Research and wombats

Occasionally I write a post about some research I’m doing, to document or demonstrate the historical process. Or just to express the madness of historical research. Probably the latter, in this case.

Today I am working on my second mystery novel, and if you know me it won’t surprise you that I became enamored of finding One Particular Thing. In this case, it was the exact date in 1863 on which newly acquired wombats were available to view at the Regent’s Park Zoo in London.

The idea began with an article from Public Domain Review, detailing Dante Gabriel Rossetti’s wombat fascination. I was wondering whether I could have a scene where Rossetti drags his PræRaphaelite friends to the zoo to see the wombats and, if so, when that would be. According to the article:

In this period a number of new wombats arrived at the Regent’s Park Zoo: a rare, hairy-nosed wombat on July 24, 1862, and two common wombats despatched from the Melbourne Zoo on March 18, 1863.

The novel will be set in 1863, so I was interested in the two common wombats. Well, “despatched from” does not mean “arrived at”. So I wanted to find out when they arrived.

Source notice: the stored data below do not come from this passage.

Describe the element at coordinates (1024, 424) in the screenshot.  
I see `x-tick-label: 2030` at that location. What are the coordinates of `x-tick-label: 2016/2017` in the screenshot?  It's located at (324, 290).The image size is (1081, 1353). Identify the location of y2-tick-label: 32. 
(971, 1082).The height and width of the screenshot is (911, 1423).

drawn at the zoo by Christina Rossetti

Now here’s where search terms become terribly important, and the lack of creativity in this regard most obvious. I used “regents park zoo wombats 1863”.

Since the Public Domain Review is, naturally, in the public domain, I mostly found the exact same phrase above on a bunch of web pages. So I tried searching for a book about the history of the London Zoo, both on Google Books and Amazon. I did find a book, for $25 with no preview. No can do, and no way to go to a library.

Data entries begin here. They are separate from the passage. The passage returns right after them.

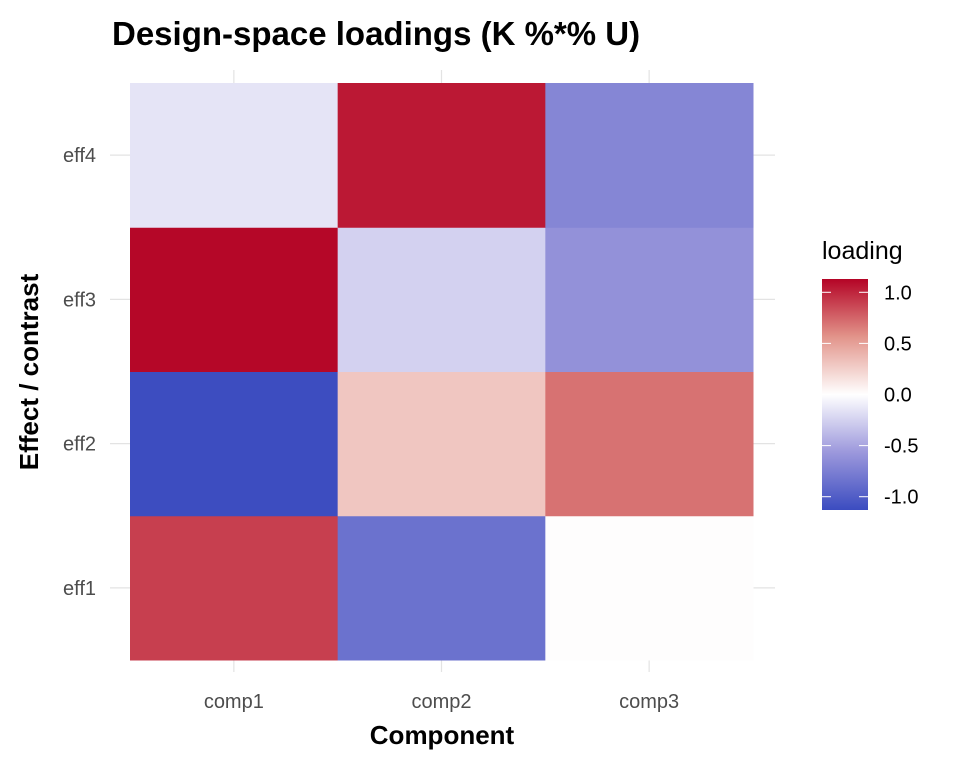 The image size is (960, 768). I want to click on y-tick-label: eff3, so click(80, 300). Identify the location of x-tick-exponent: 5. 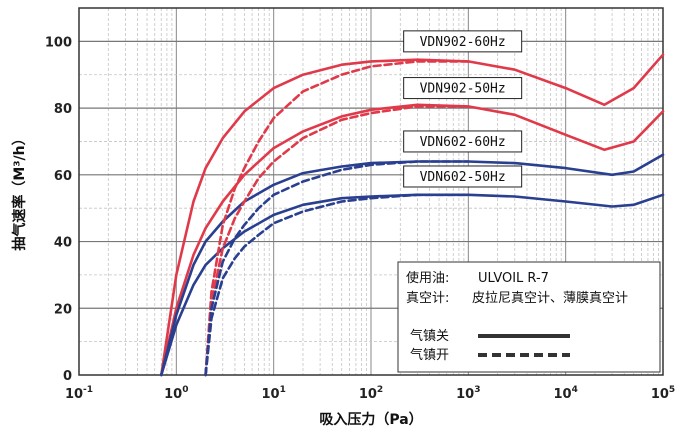
(672, 390).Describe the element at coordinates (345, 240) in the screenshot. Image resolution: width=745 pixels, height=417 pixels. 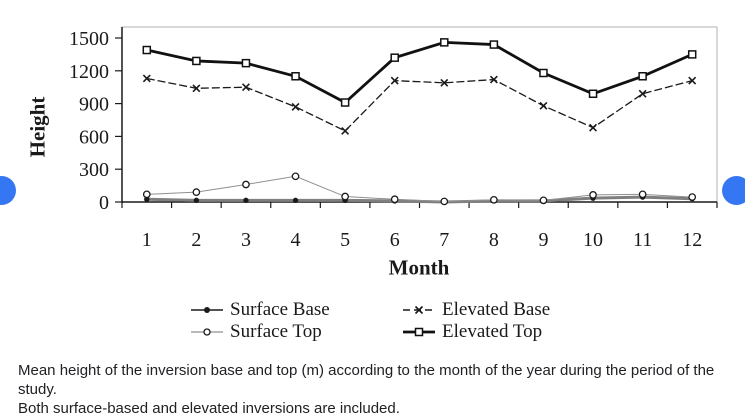
I see `svg-text: 5` at that location. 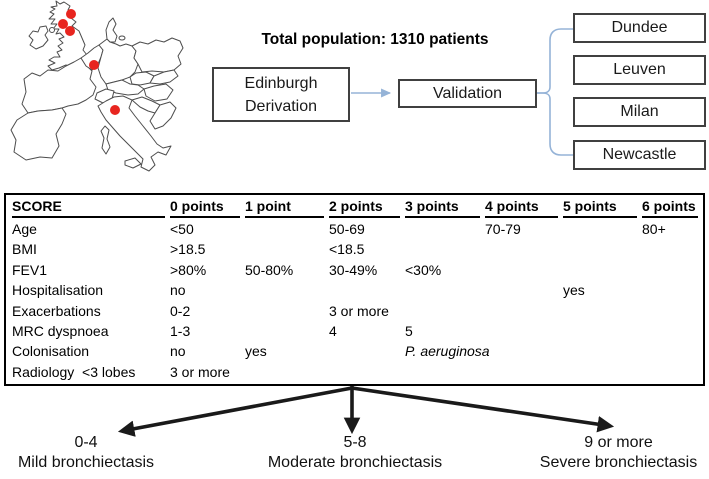 I want to click on severe-arrow, so click(x=483, y=410).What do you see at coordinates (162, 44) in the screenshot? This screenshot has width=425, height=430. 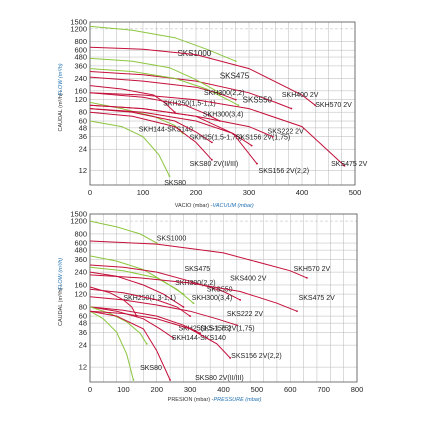 I see `series-line-sks1000` at bounding box center [162, 44].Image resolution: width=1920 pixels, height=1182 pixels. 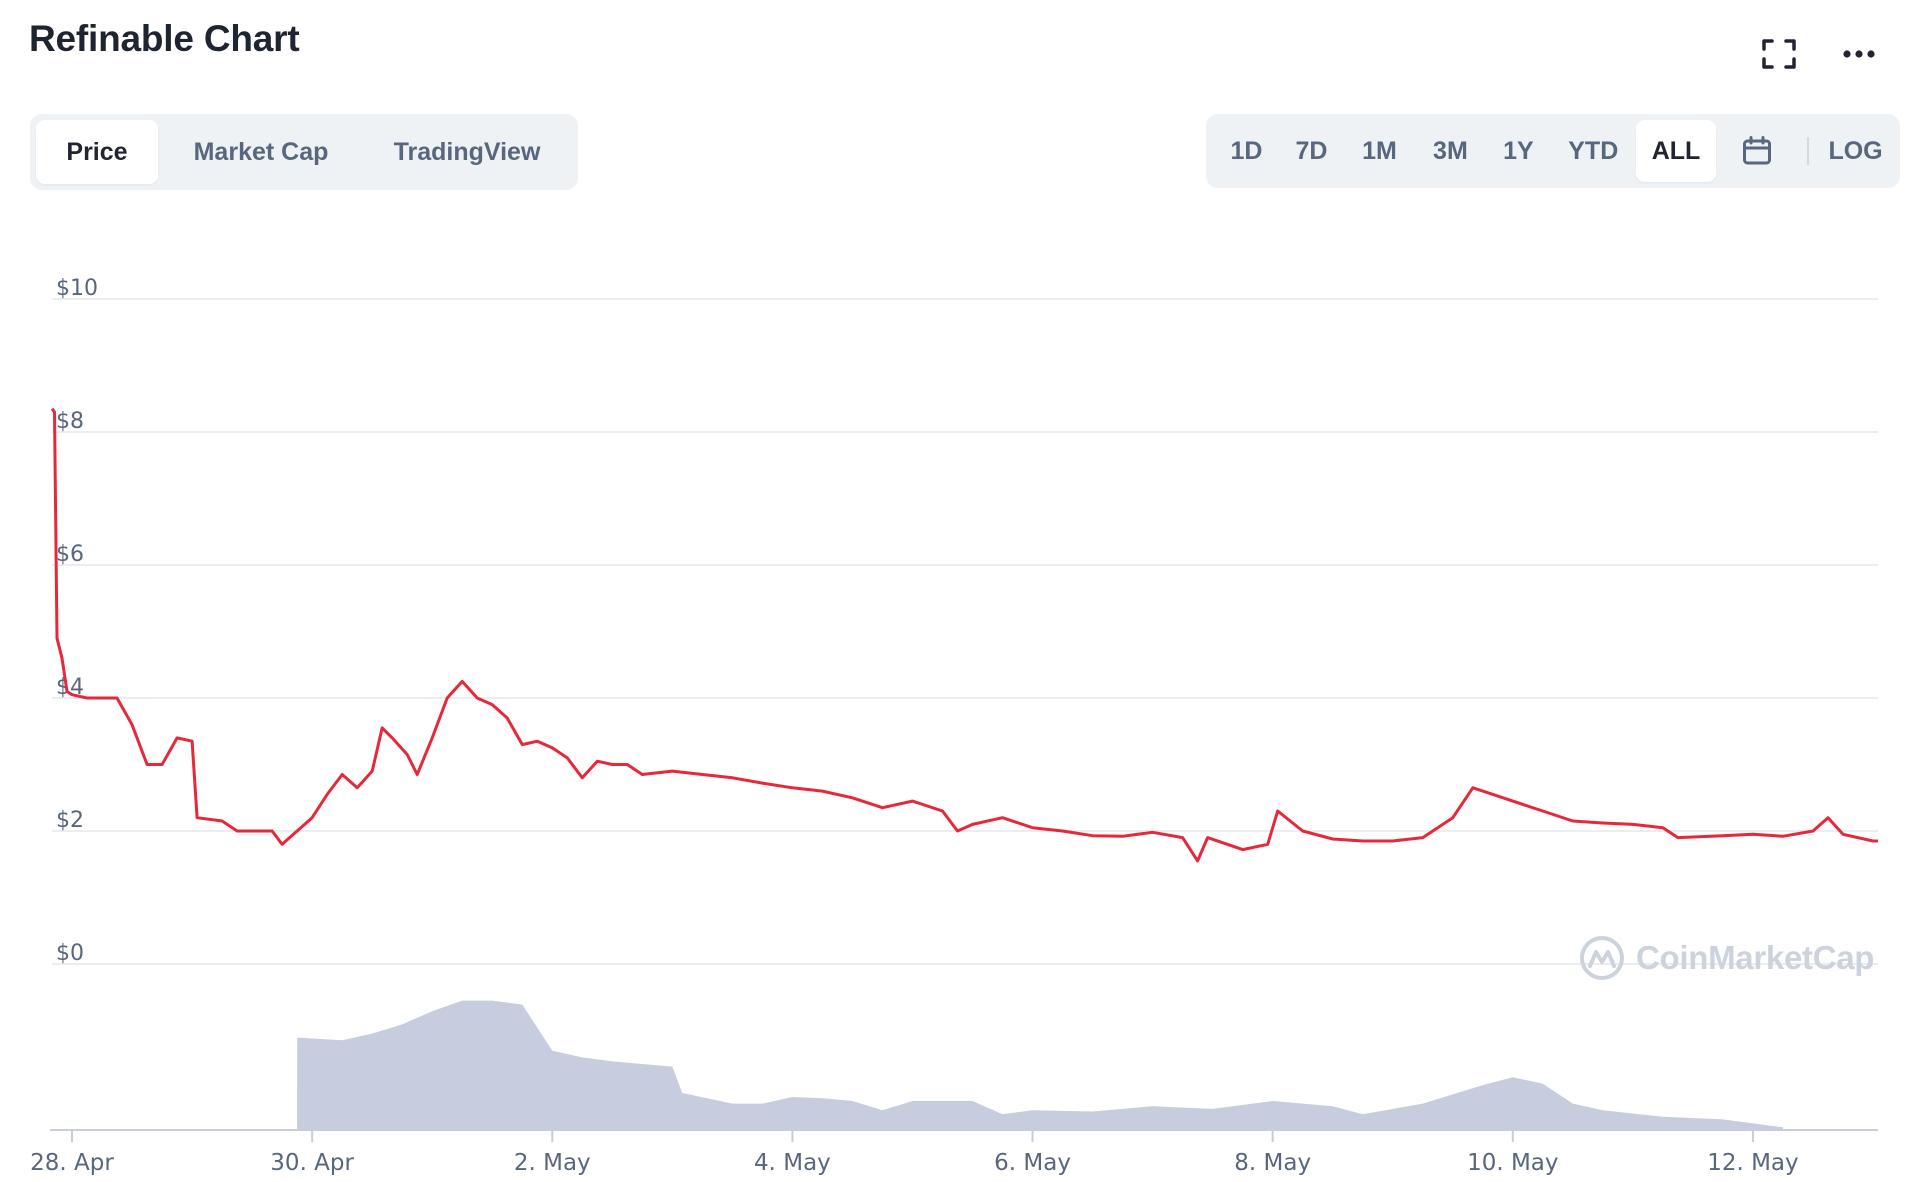 What do you see at coordinates (1859, 54) in the screenshot?
I see `more-dots-icon` at bounding box center [1859, 54].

I began searching for records. Surely the Zoo has records. Eventually I found the Proceedings of the Zoological Society at Google Books, but of course they had every possible year but 1863. When this happens, I go immediately to HathiTrust.

And there I found it, after the usual search involving several identical options that actually aren’t identical records, the Proceedings for 1863, searching the word “wombat”.

 

March 18, 1863. So it turns out the article in the Public Domain Review (and all the items that plagiarized it) is wrong. The wombats weren’t despatched then; they arrived. And there were three wombats, one Common, one Hairy-nosed, and one Black. Another Common wombat did arrive, but on June 6. I also looked up the Acclimatization Society. Apparently they’re the ones responsible for introducing plagues of rabbits into Australia, and pesky sparrows that ate the fruit crop. Their work would eventually found the Melbourne Zoo, but it didn’t exist in 1863, so that’s wrong too.

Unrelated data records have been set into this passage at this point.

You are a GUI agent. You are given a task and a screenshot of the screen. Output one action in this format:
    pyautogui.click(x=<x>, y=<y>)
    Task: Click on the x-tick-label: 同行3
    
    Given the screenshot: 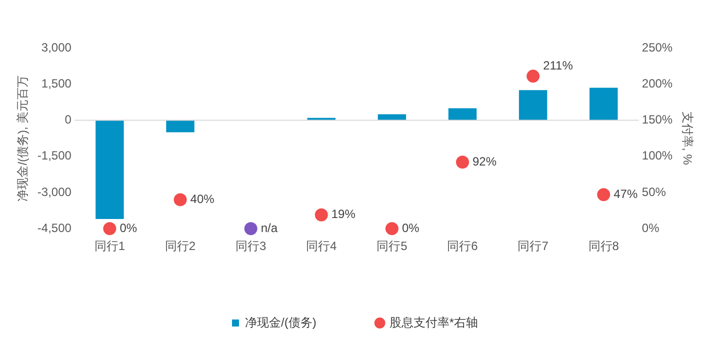 What is the action you would take?
    pyautogui.click(x=250, y=246)
    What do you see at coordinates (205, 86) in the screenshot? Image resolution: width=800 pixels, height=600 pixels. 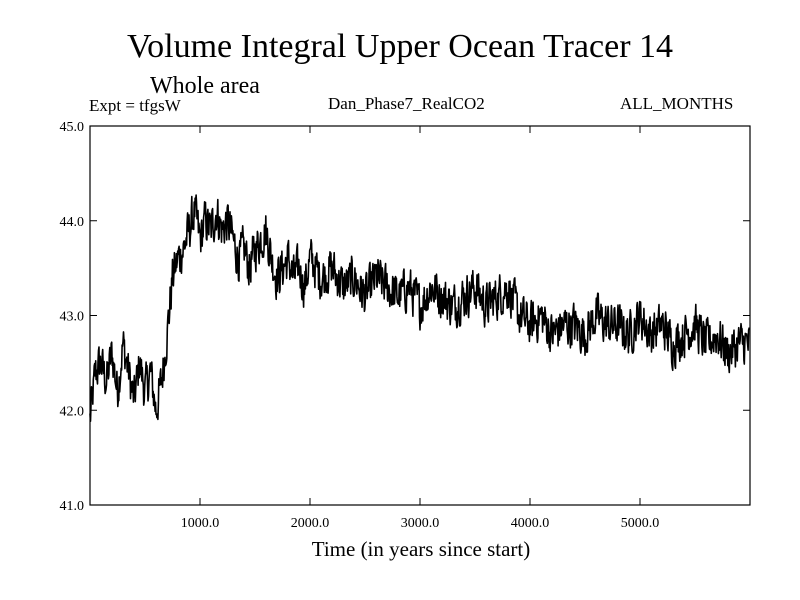 I see `chart-subtitle: Whole area` at bounding box center [205, 86].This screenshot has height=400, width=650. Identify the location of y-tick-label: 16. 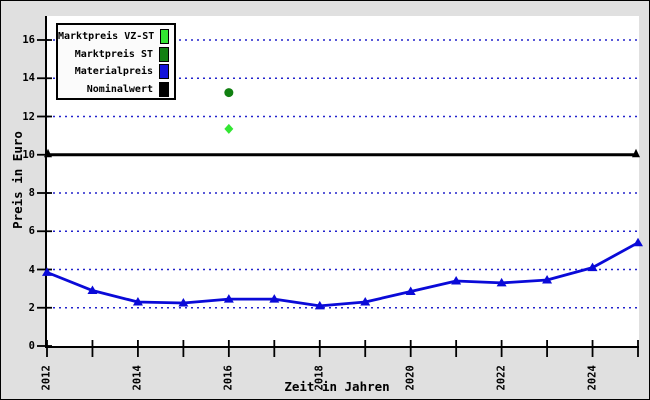
(28, 40).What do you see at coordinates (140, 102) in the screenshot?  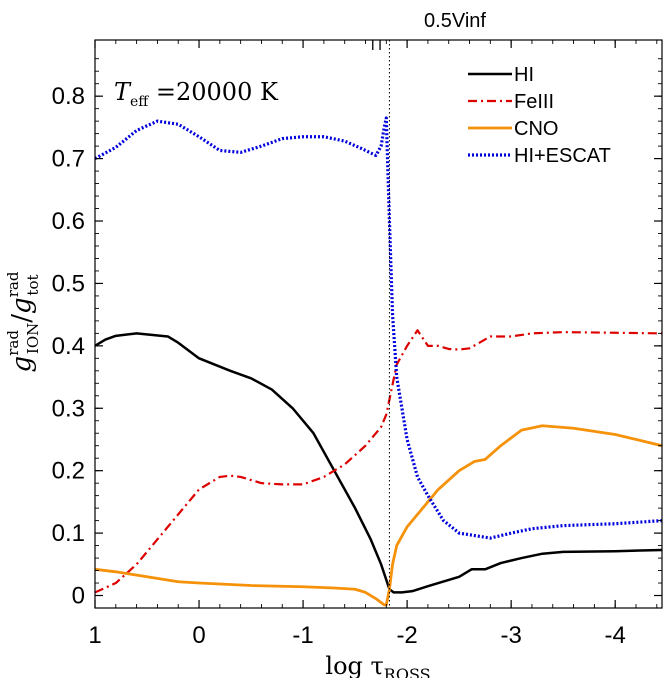 I see `annotation-subscript: eff` at bounding box center [140, 102].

So as yet I have no plot, no outline, and no idea where my story is going. I do, however, have wombats.

 

2 comments to Research and wombats

  • jmm

    “Give me a wombat and a place to stand, and I can move the world”?

    • Lisa M Lane

      Or in his case, a wombat, peacocks, a Brahmin bull, and an armadillo. And if it hadn’t been at the risk of pissing off Thomas Carlyle, he wanted an elephant.

      And here I complain about neighbor with small yards and big dogs!